Hi Kuba,
On Thursday 06 Oct 2005 23:23, Kuba Ober wrote:
we can probably do better than inb() / outb().
You can't do any better than that [It] is the only one that makes sense (when you run things on ia32).
... and when you're not on an ia32 platform with a superIO chip?
Advantages of using ppdev over simple inb() / outb() are:
should support [*] cross-architecture (arm, alpha, powerpc, ...)
That'd be good for winelib only or wine-with-emulator (bochs? qemu?).
Yup, both. A ported applications (via winelib or qemu) should work under any Linux architecture. Unfortunately, it would be a Linux-specific solution; *-BSDs have their own interface.
should support [*] some esoteric devices (USB-parallel converters, ...)
At a huge performance penalty ;)
But it would work, 's my point. The performance of parallel-over-USB is a separate issue.
Legacy devices (such as parallel ports) are being gradually faded out. So writing code that requires a SuperIO chip is not best.
The overhead in doing a syscall isn't significant as any outb() operation takes ~1us anyway
AFAIK, the overhead stems from the fact that instead of a machine instruction you have to:
- process an exception in the kernel, which then signals SIGSEGV to the
process
- invoke the signal handler
- determine what's up and disassemble the instruction at CS:EIP
- invoke a function/syscall based on the disassembled instruction
If this isn't dog slow, I don't know what is. I wasn't entirely clear, the syscall is the least of our worries in fact :)
I think you may be confusing some other activity (maybe an invalid memory access?). A syscall is pretty simple. The application does some bookkeeping and calls int(errupt) 0x80, triggering the switch from user-land to kernel-land. The kernel then picks up the request and carries on. Its described here[1], although the details may have changed slightly with more recent kernels. There's no signalling (in the Unix user-land sense) going on.
[1] http://www.tldp.org/LDP/khg/HyperNews/get/syscall/syscall86.html
Overhead is "currently" (measured for 2.4.0) at slightly under 0.4us (see [2]). For 2.6-series kernels it may have gone down slightly further, but 0.4us would seem a reasonable upper-bound. Assuming the kernel driver is reasonably written, I'd make a complete guess that the overhead is between 0.4 and 0.6us (although I should benchmark the number :^).
[2] http://cs.nmu.edu/~benchmark/index.php?page=null_call
I suspect most programs designed to work under Win98 just hit the hardware, so obtaining permissions (doing ioperm() as root, for example) should work. If we have some mechanism for catching the program doing either inb() or outb(), then we could provide a better implement via the ppdev interface.

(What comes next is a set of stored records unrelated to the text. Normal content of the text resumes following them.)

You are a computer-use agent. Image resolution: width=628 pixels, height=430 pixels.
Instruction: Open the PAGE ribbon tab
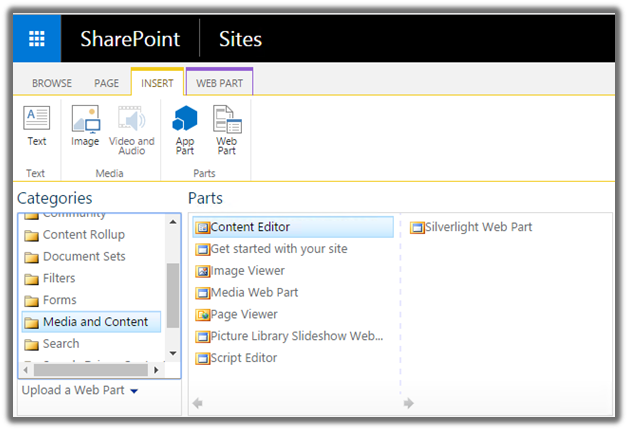tap(106, 83)
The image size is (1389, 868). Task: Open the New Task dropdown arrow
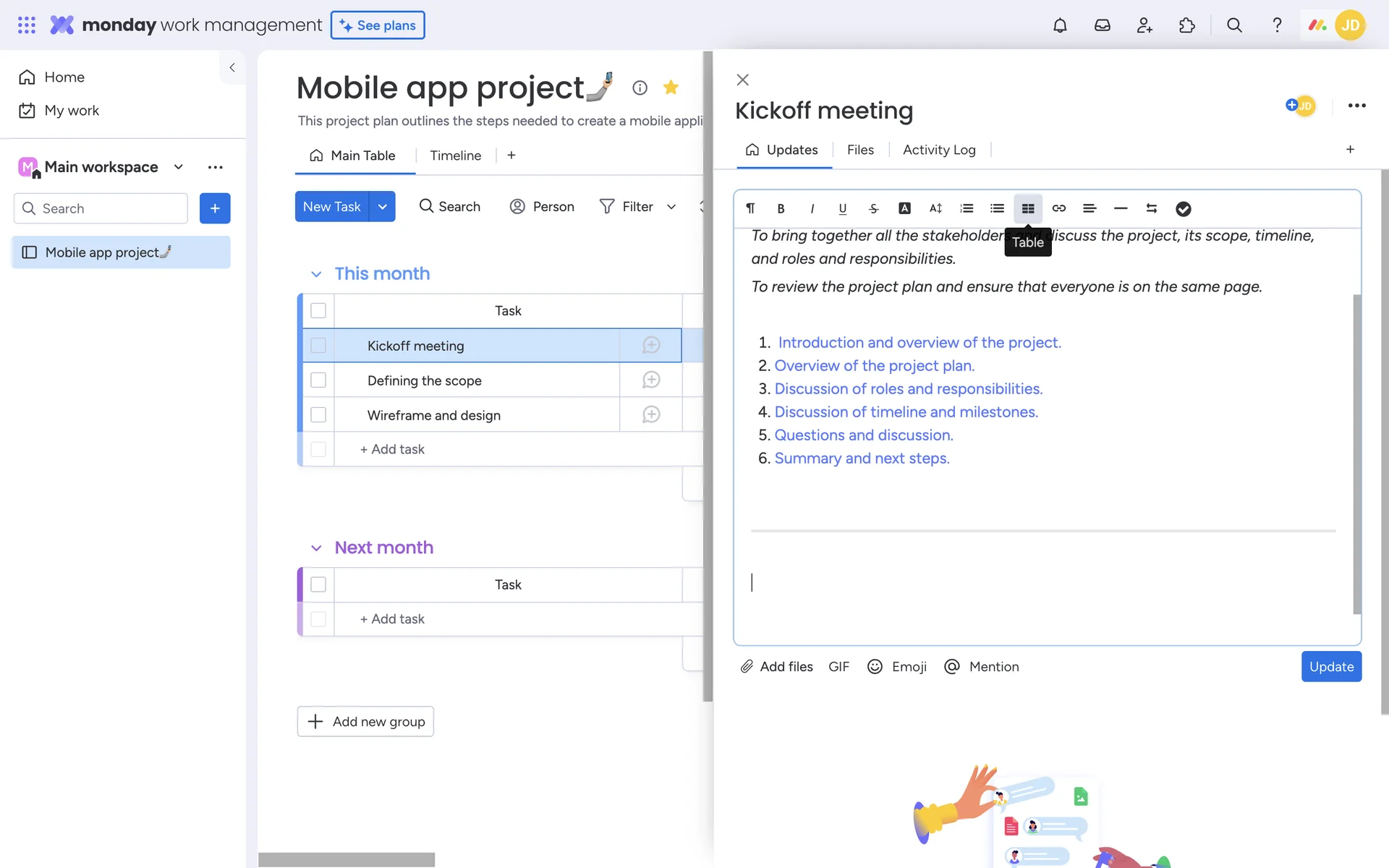382,207
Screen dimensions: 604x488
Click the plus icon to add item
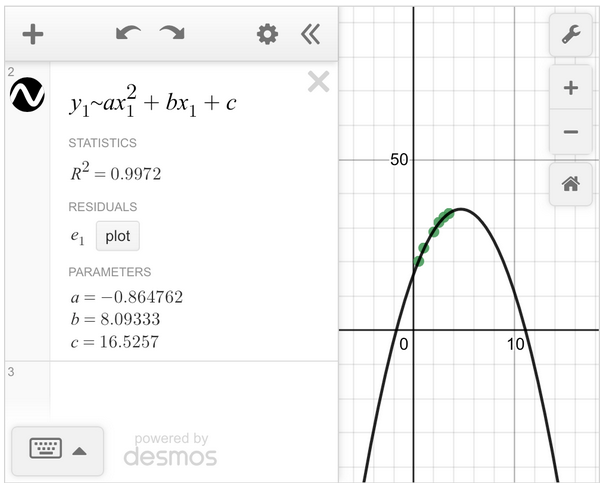33,34
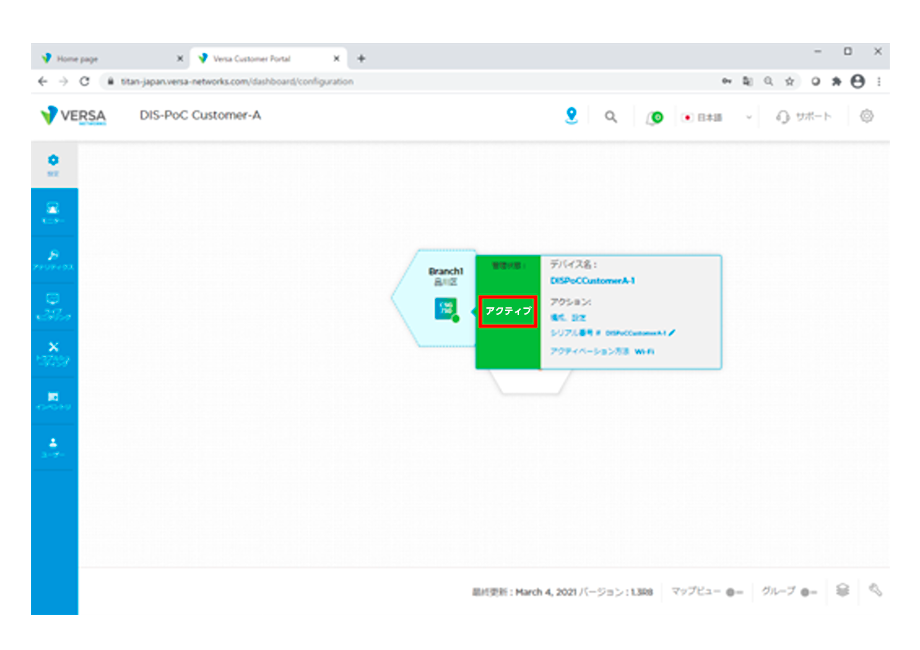Click the サポート support link

[804, 117]
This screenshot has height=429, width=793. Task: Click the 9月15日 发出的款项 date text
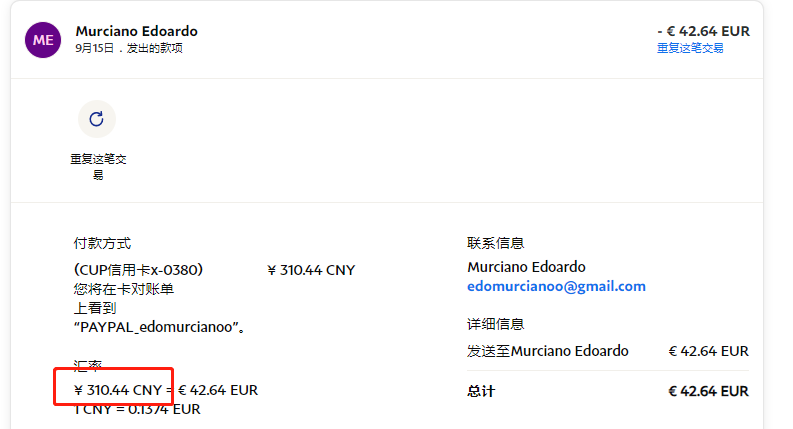(129, 48)
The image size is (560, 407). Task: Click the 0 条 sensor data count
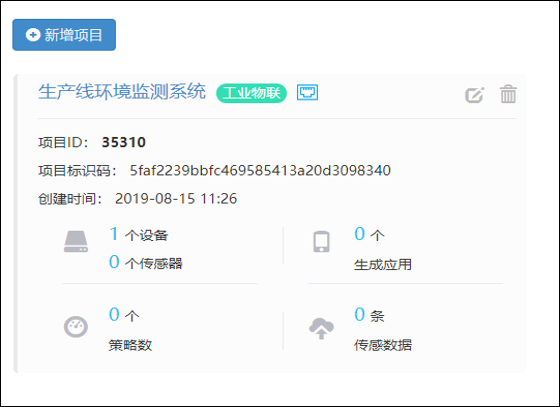coord(369,315)
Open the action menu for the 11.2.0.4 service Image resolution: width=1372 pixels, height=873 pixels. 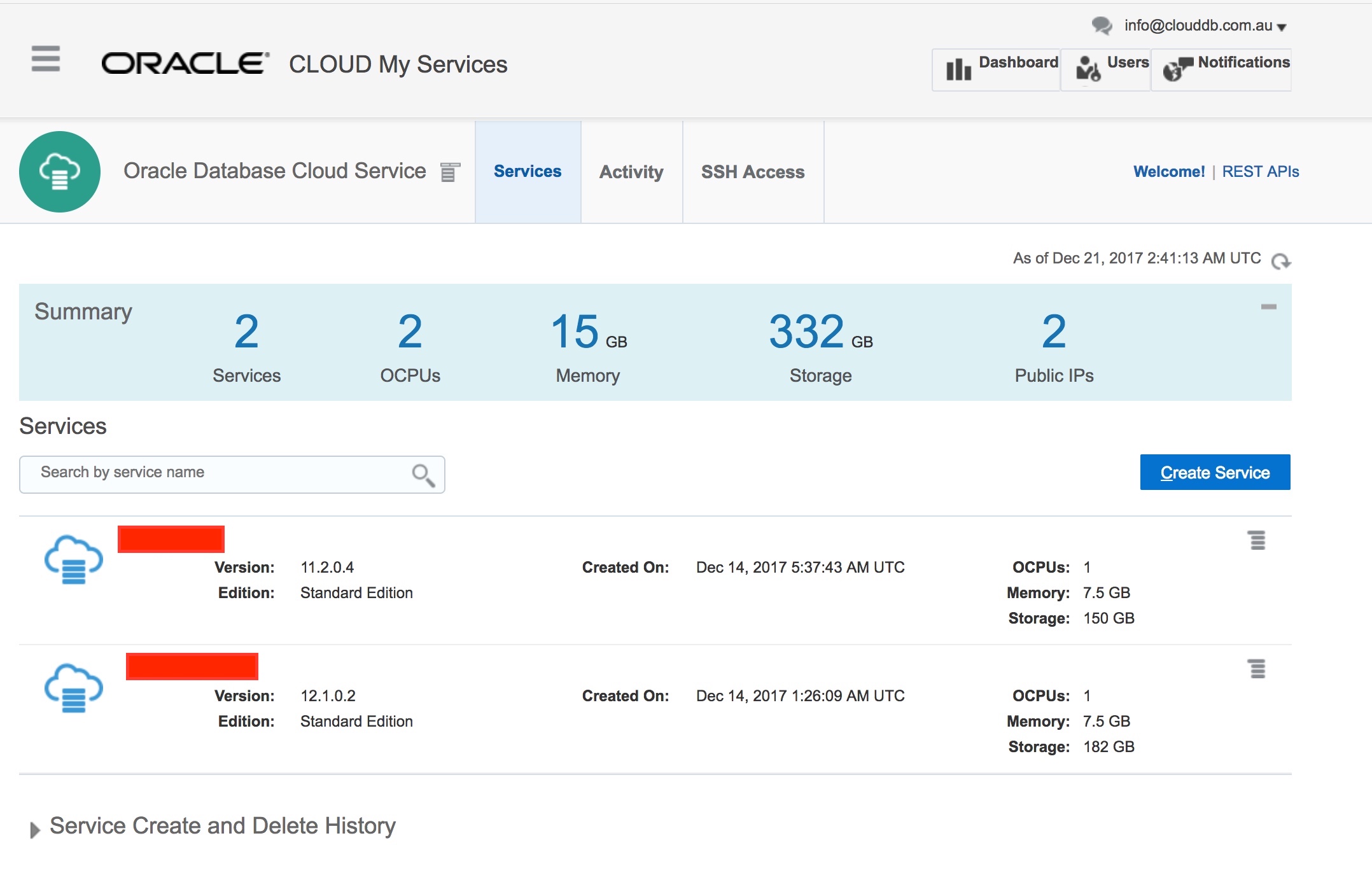tap(1257, 540)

At the cost of slowing things down. For devices that bit bang data (like programmers), this makes things unacceptably slow.
I can't say I share that experience (about being unacceptably slow, that is). A 40-60% increase in overhead for a single instruction would be definitely noticeable, but only if this is the bottleneck in the program. Other activity takes longer (c.f. context-switching in [2], for example). Even just calling functions take order of 100ns (on my ~700MHz laptop). The time between successive changes of parallel port state might be (much) larger than the 400-600ns overhead in using kernel routines, so the overhead becomes less significant. Of course, this would be application specific.
The worse-case would be something driving the parallel port as a square-wave generator: you'd get the full 40-60% drop in performance (assuming all the above numbers). Perhaps slightly more realistically, the PLIP interface is reckoned[3] to have a 1.2Mbit/s bandwidth, corresponding to a ~3.33us turn-around time. Adding a 0.4-0.6us overhead would reduce the bandwidth to between 1.1Mbit/s and 1.0Mbit/s (8-16% performance drop). Would this matter? No, because if it did you'd go out and buy 100baseT cards and achieve far greater performance (or Myrinet, or ...).
[3] http://yara.ecn.purdue.edu/~pplinux/ppcluster.html
For the particular use-case you have in mind, my understanding is that programmers often require some additional delay mechanism to allow the EPROM to keep up (certainly for write, probably for reads too). This would reduce the impact of the performance hit, perhaps acceptably (or even imperceptibly) so.
Does all this matter? Probably not. I would bet you this smartee here that if a program is worrying about ns response of some function, then that function its good enough, and that some better "higher level" algorithmic optimisation would have a much larger benefit (e.g. ethernet vs PLIP).
Cheers,
Paul.
(apologies for the overly long email!)